НАБОР ЗАДАНИЙ ->
A - Назовите все народы, которых Батырша, согласно отрывку о башкирских восстаниях, призывал объединить в мусульманском государстве.
B - Перепишите без изменений фрагмент отрывка о башкирских восстаниях, который открывается словами «И как всегда, при» и завершается словами «погиб в тюрьме.».

ПРИВЕДЁННЫЙ ОТРЫВОК ->
А туранцам согласно государственнической традиции был нужен свой хан. И он нашелся в 1740 году. Им стал самозваный хан Карасакал, под именем которого выступил юрматский башкир Минлигул (Миндигул) Юлаев. Он был объявлен джунгарским царевичем Султан-Гиреем. Никого особо не смутило то, что джунгары были буддистами. Башкирам важнее было династическое знамя, и они подняли «ойратского царевича» на тюркском ханском ковре. И под знаменем чудом обретенного хана начались действительные чудеса. В мае 1740 года башкиры разбили несколько царских отрядов. Это было чудом, но сказки всегда заканчиваются. И вскоре объединенные карательные отряды подполковника Павлучкого и секунд-майора Языкова разбили отряды Карасакала на Яике и на Тоболе, изрубив повстанцев вместе с женами и детьми. Сам Карасакал был ранен, но смог убежать в Казахскую степь. Сыскать его не смогли. То ли его укрыли казахи, то ли его как сына обняла своей черной землей Туранская степь. На этом «ханская легенда» для башкир была исчерпана. Ханы более не призывались…
Восстание 1735-1740 годов было подавлено. А гнев царицы, теперь уже не Анны, а императрицы Елизаветы, обратился на мусульманскую веру, в которой она справедливо углядела духовную опору сопротивления колониальных подданных. Указом от 19 ноября 1742 года было санкционировано уничтожение всех мечетей на территории Казанской губернии. Одновременно налагался запрет на строительство новых. Но как всегда, быстрее всего исполняется указание о разрушении. И только в Казанском уезде из 536 мечетей было уничтожено 418 храмов.
И как всегда, при наибольшем сжатии наблюдается и наивысшая сила отдачи пружины. Религиозная «пружина» сжималась до 1755 года. А когда она стала распрямляться, то новое восстание началось как религиозная война…
… Восстание 1755 года возглавил мулла Абдулла Алеев (Габдулла Галиев), выступивший под именем Батырша («Смелый шах»). Он призвал к созданию мусульманского государства, объединявшего бы башкир, татар, казахов и даже значительно отдаленных узбеков. Но едва выступление началось, как против своего народа выступили местные феодалы. И восстание, стихийно начатое башкирами Бурзянской волости, было довольно быстро подавлено, а сам Батырша погиб в тюрьме.
… Правительство объявило о прощении всех восставших. Но те-то еще помнили о цене генеральского слова Румянцева. А тут еще до начала выступления началась ничем не мотивированная расправа над башкирами, причем мобилизованными в армию. Российские офицеры казнили военнослужащих своих команд: жертвами майора Назарова стали 67 человек, а капитана Моисеева — 27. Произошло неслыханное событие, поверить в которое было бы невозможно, если бы не прямое документальное свидетельство о том, что «находящийся в Кызыльской крепости майор князь Назаров бывших при оной крепости на службе башкирцов всех, не оставляя ни одного, без всякой причины побил».

РАЗДЕЛ ДАННЫХ ->
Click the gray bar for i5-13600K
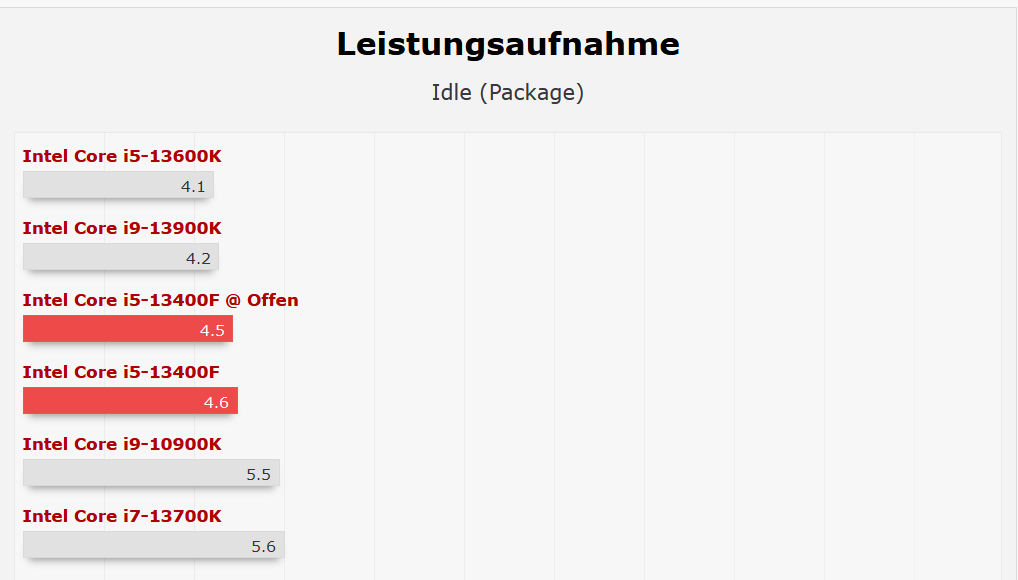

ОТВЕТЫ К ЗАДАЧАМ ->
A - Башкиры, татары, казахи, узбеки.

B -
И как всегда, при наибольшем сжатии наблюдается и наивысшая сила отдачи пружины. Религиозная «пружина» сжималась до 1755 года. А когда она стала распрямляться, то новое восстание началось как религиозная война…
… Восстание 1755 года возглавил мулла Абдулла Алеев (Габдулла Галиев), выступивший под именем Батырша («Смелый шах»). Он призвал к созданию мусульманского государства, объединявшего бы башкир, татар, казахов и даже значительно отдаленных узбеков. Но едва выступление началось, как против своего народа выступили местные феодалы. И восстание, стихийно начатое башкирами Бурзянской волости, было довольно быстро подавлено, а сам Батырша погиб в тюрьме.